CONDENSED NOTES TO THE CONSOLIDATED FINANCIAL STATEMENTS

FOR THE HALF YEAR ENDED 31 DECEMBER 2018

- 20 -

AASB 15 Revenue from contracts with Customers

AASB 15 Revenue from contracts with Customers replaces AASB 118 Revenue. AASB 15 was adopted by the Group pn 1 July 2018. AASB 15 provides a single, principles-based five-step model to be applied to all contracts with customers. Redbank Copper Limited has considered AASB 15 and determined that there is no impact on the Groups’ financial statements as the Group is not generating sales revenue at this stage.

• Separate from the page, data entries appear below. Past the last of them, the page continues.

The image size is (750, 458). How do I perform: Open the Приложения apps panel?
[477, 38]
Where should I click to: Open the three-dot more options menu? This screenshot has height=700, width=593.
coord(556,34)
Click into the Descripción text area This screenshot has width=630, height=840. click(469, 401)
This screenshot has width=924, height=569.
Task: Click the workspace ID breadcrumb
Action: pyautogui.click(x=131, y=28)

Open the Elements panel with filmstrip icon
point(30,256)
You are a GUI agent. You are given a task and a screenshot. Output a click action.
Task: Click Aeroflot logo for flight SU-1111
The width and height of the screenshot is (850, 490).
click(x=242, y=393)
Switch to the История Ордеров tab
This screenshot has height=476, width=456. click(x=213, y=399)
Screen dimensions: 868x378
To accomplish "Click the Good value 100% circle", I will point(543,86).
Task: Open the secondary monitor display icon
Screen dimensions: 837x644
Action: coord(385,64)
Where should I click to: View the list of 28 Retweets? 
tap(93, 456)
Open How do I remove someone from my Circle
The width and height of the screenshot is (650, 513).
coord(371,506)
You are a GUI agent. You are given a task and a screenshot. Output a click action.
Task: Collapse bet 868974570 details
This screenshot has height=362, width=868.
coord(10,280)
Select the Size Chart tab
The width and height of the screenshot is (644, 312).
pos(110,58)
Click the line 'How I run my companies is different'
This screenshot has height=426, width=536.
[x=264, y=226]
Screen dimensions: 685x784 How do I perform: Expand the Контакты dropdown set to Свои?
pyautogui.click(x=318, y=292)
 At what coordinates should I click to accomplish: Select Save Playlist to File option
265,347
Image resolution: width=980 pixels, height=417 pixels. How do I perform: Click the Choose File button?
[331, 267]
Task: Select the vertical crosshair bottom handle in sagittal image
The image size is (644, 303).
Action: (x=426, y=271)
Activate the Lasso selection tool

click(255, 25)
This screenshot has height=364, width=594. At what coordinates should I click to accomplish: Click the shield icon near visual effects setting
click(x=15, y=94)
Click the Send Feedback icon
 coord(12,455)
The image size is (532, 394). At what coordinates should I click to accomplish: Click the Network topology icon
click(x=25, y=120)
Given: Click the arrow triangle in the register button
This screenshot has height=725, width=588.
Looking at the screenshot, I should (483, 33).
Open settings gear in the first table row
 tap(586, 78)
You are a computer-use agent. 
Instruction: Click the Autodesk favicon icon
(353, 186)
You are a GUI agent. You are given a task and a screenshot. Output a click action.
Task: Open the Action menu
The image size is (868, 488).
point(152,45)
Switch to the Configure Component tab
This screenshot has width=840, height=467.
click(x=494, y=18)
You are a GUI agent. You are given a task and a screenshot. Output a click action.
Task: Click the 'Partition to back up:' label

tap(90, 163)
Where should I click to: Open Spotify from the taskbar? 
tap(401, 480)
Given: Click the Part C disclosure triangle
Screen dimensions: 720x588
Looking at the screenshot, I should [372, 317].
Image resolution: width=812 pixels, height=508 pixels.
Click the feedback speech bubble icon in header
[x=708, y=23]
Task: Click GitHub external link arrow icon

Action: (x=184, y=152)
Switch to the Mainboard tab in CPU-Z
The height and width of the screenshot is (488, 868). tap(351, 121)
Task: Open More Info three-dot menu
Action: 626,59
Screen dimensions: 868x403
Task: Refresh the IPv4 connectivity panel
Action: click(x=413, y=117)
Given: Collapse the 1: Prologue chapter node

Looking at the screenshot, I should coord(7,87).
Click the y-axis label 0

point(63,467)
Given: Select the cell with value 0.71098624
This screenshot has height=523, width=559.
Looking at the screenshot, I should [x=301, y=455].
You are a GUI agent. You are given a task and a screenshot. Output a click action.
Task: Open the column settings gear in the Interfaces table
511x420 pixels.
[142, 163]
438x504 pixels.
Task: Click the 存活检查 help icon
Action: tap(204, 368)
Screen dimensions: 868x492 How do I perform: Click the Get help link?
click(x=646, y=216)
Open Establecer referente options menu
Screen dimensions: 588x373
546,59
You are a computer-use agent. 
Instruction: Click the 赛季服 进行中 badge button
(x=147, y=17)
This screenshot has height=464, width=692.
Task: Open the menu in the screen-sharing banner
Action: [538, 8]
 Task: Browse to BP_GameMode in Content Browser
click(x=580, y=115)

AASB 9 Financial Instruments

AASB 9 Financial Instruments replaces the provisions of AASB 139 Financial Instruments. Recognition and Measurement that relate to the recognition, classification and measurement of financial assets and financial liabilities, derecognition of financial instruments, impairment of financial assets and hedge accounting. The adoption of AASB 9 Financial Instruments from 1 July 2018 did not give rise to any transitional adjustments. Going Concern The financial report has been prepared on a going concern basis, which contemplates the continuity of normal business activity and the realisation of assets and the settlement of liabilities in the ordinary course of business. The Group incurred a net loss of $368,956 (31 December 2017: net profit of $248,849) and a net cash outflow from operating activities of $77,827 in the period ended 31 December 2018 (31 December 2017: $546,098 inflow). The Directors are of the opinion that there are reasonable grounds to believe that the Company will be able to continue as a going concern. On 26 October 2017, the Company announced it had entered into an agreement with Mr Michael Fotios (Chairman and substantial shareholder), whereby Mr Fotios and his associated entities agreed to provide funding of up to $1,000,000 to the Company. On 26 September 2018, the terms of this agreement were varied resulting in an increase of the facility limit to $1,500,000 and an extension of the completion date of the Capital Raising until 31 December 2019 with interest payable at 8% per annum on a simple interest basis. The Company has received a letter of support from M Fotios and associated entities dated 6 March 2019, confirming continued support and that loans will not be recalled within 12 months of the date of the letter. The Group is also working towards capital raising initiatives and the Directors are confident that it will receive sufficient additional funding from shareholders or other parties. The Directors, having compared the Group’s cash position to committed expenditures in respect of the above matters and are of the opinion that the use of the going concern basis for accounting is appropriate in the circumstances. In the event that the Company does not obtain additional funding and/or reduce expenditure in line with available funding, it may not be able to continue its operations as a going concern.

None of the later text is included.